ASSIGNED TASK: Could you copy exactly the lines below from the one with "723x747 pixels. At" to the one with "Task: Select the woman", inclusive, leaving out any pictures?

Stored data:
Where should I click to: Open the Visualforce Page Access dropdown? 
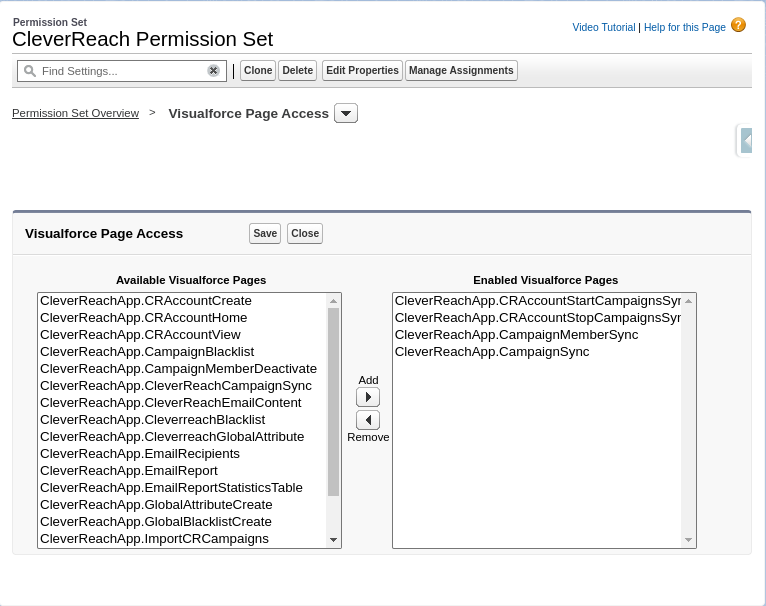[346, 113]
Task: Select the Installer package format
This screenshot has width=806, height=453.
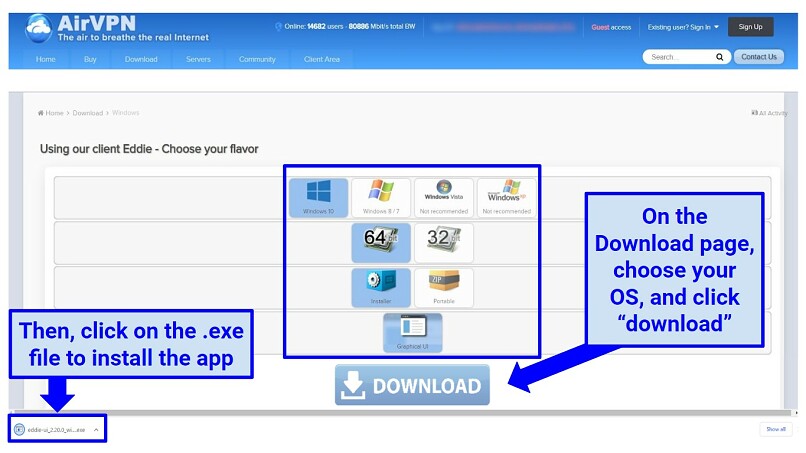Action: point(380,287)
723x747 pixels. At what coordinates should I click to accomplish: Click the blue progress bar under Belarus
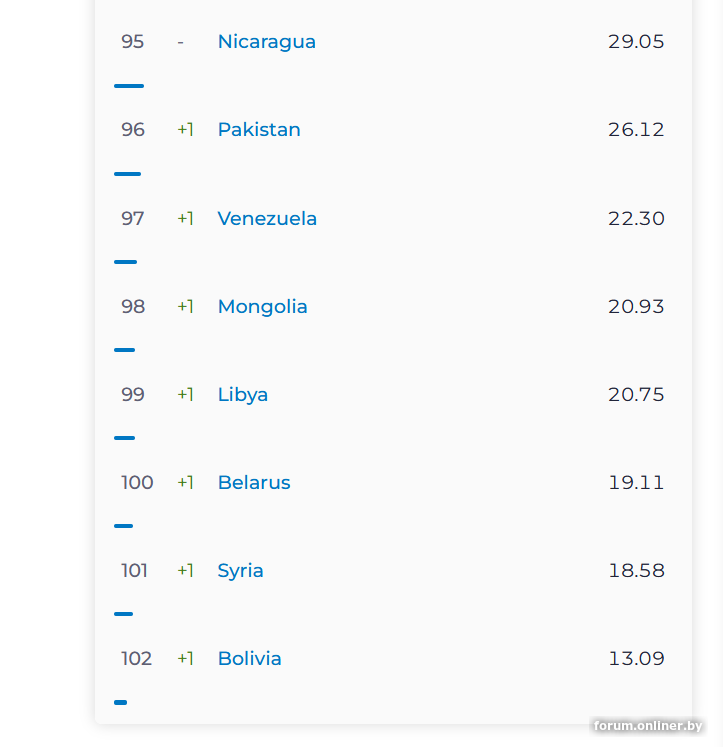[x=124, y=526]
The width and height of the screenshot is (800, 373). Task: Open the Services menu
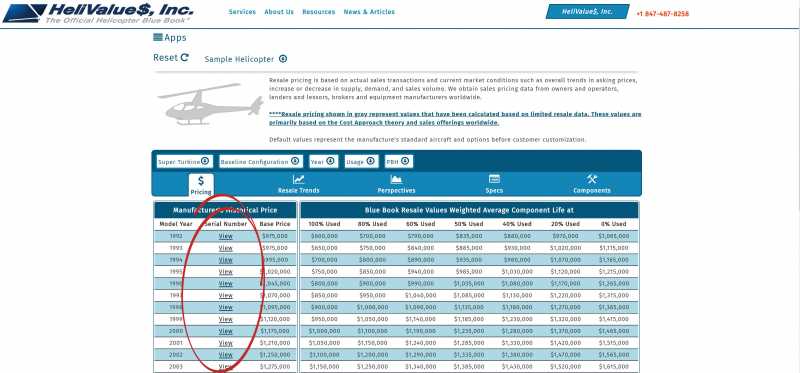pos(242,12)
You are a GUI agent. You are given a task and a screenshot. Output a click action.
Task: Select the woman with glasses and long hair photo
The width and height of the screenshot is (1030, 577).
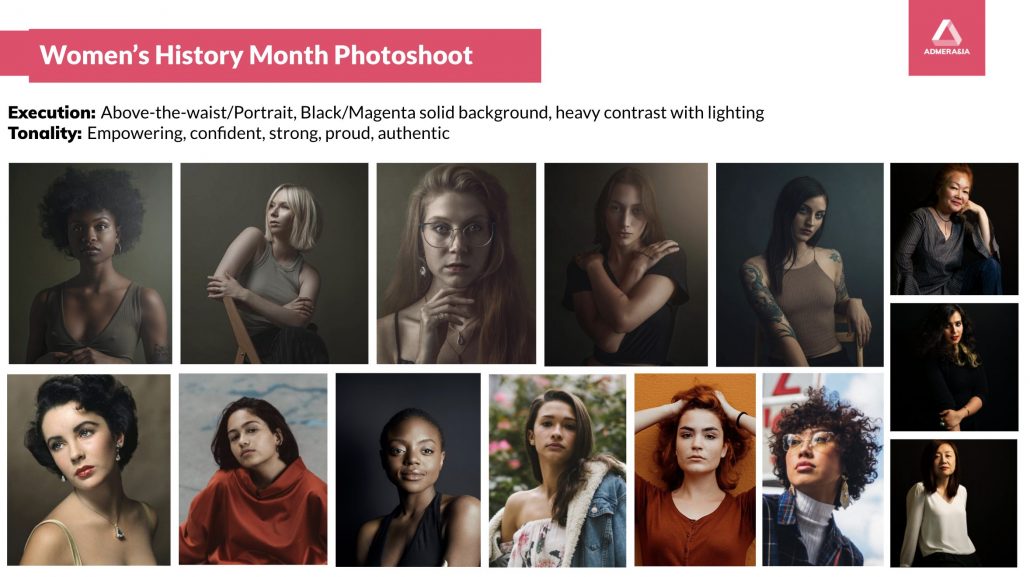coord(456,263)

ANSWER SPACE:
723x747 pixels. At what coordinates should I click to accomplish: Click the blue progress bar under Belarus
[x=124, y=526]
The width and height of the screenshot is (800, 373). Task: Open the Services menu
pos(242,12)
You are a GUI agent. You are given a task and a screenshot. Output a click action.
Task: Select the woman with glasses and long hair photo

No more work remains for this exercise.